• Assignment:
Return the data below exactly, please, but drop the pictures.

• Entries supplied:
%%

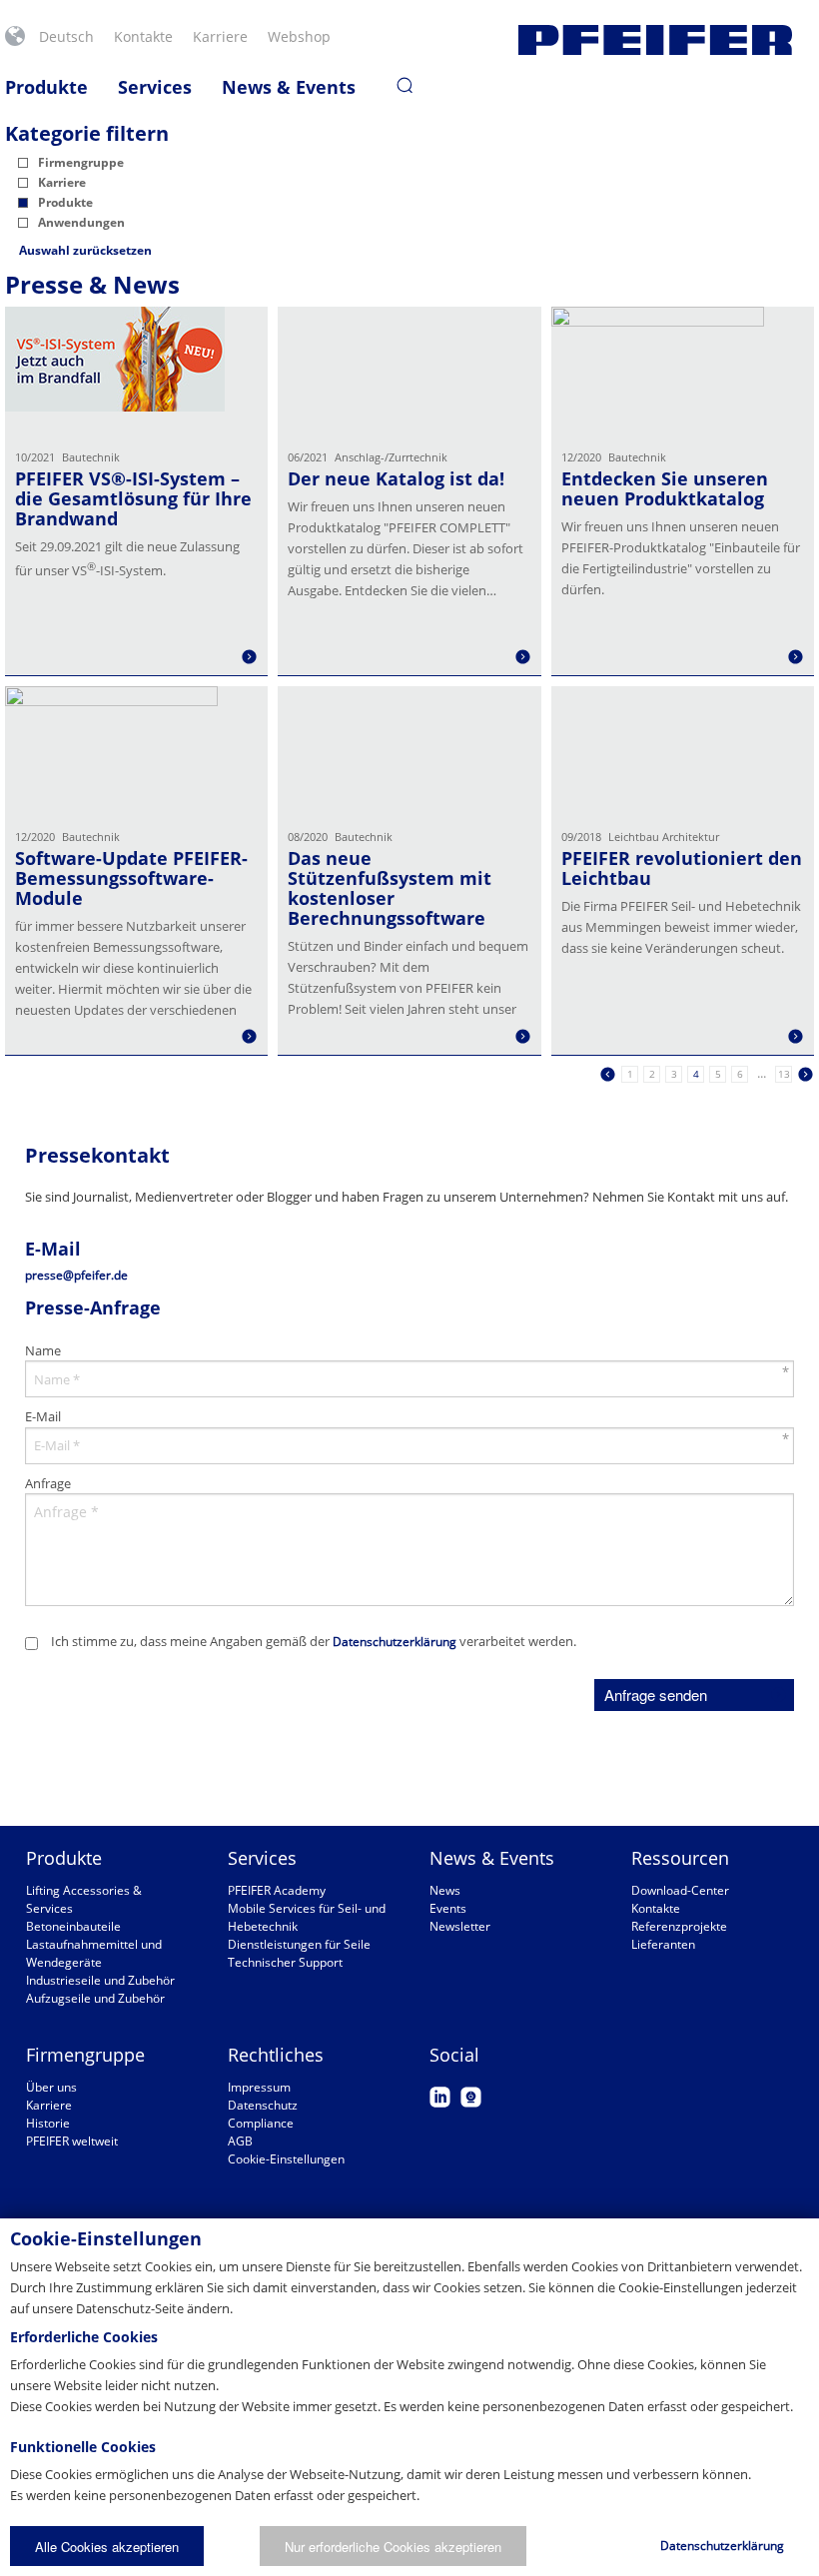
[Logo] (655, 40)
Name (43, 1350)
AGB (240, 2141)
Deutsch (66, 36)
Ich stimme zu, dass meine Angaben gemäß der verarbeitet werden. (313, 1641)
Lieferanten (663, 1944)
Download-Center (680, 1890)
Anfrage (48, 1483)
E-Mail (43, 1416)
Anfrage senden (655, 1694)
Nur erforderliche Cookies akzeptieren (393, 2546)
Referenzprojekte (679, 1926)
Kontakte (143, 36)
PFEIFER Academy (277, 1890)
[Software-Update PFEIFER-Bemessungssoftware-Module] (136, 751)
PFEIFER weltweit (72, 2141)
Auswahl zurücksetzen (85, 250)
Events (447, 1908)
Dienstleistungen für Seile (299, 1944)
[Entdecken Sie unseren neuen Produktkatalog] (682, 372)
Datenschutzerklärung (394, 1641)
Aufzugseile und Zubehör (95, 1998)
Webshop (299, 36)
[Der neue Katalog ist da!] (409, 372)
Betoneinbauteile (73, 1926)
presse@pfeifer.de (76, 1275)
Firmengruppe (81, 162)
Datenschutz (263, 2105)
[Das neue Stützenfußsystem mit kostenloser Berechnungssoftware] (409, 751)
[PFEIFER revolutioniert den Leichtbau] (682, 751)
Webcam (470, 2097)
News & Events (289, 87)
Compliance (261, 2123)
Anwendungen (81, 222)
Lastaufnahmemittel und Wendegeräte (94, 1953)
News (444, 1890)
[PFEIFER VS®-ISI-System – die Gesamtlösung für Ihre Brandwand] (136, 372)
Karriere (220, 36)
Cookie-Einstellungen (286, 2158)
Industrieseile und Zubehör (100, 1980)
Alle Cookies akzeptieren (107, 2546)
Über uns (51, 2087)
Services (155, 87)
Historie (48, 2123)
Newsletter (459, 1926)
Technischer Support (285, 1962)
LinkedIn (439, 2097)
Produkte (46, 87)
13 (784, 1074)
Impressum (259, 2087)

%%

• Solved exercise:
[Logo] (655, 40)
Name (43, 1350)
AGB (240, 2141)
Deutsch (66, 36)
Ich stimme zu, dass meine Angaben gemäß der verarbeitet werden. (313, 1641)
Lieferanten (663, 1944)
Download-Center (680, 1890)
Anfrage (48, 1483)
E-Mail (43, 1416)
Anfrage senden (655, 1694)
Nur erforderliche Cookies akzeptieren (393, 2546)
Referenzprojekte (679, 1926)
Kontakte (143, 36)
PFEIFER Academy (277, 1890)
[Software-Update PFEIFER-Bemessungssoftware-Module] (136, 751)
PFEIFER weltweit (72, 2141)
Auswahl zurücksetzen (85, 250)
Events (447, 1908)
Dienstleistungen für Seile (299, 1944)
[Entdecken Sie unseren neuen Produktkatalog] (682, 372)
Datenschutzerklärung (394, 1641)
Aufzugseile und Zubehör (95, 1998)
Webshop (299, 36)
[Der neue Katalog ist da!] (409, 372)
Betoneinbauteile (73, 1926)
presse@pfeifer.de (76, 1275)
Firmengruppe (81, 162)
Datenschutz (263, 2105)
[Das neue Stützenfußsystem mit kostenloser Berechnungssoftware] (409, 751)
[PFEIFER revolutioniert den Leichtbau] (682, 751)
Webcam (470, 2097)
News & Events (289, 87)
Compliance (261, 2123)
Anwendungen (81, 222)
Lastaufnahmemittel und Wendegeräte (94, 1953)
News (444, 1890)
[PFEIFER VS®-ISI-System – die Gesamtlösung für Ihre Brandwand] (136, 372)
Karriere (220, 36)
Cookie-Einstellungen (286, 2158)
Industrieseile und Zubehör (100, 1980)
Alle Cookies akzeptieren (107, 2546)
Über uns (51, 2087)
Services (155, 87)
Historie (48, 2123)
Newsletter (459, 1926)
Technischer Support (285, 1962)
LinkedIn (439, 2097)
Produkte (46, 87)
13 (784, 1074)
Impressum (259, 2087)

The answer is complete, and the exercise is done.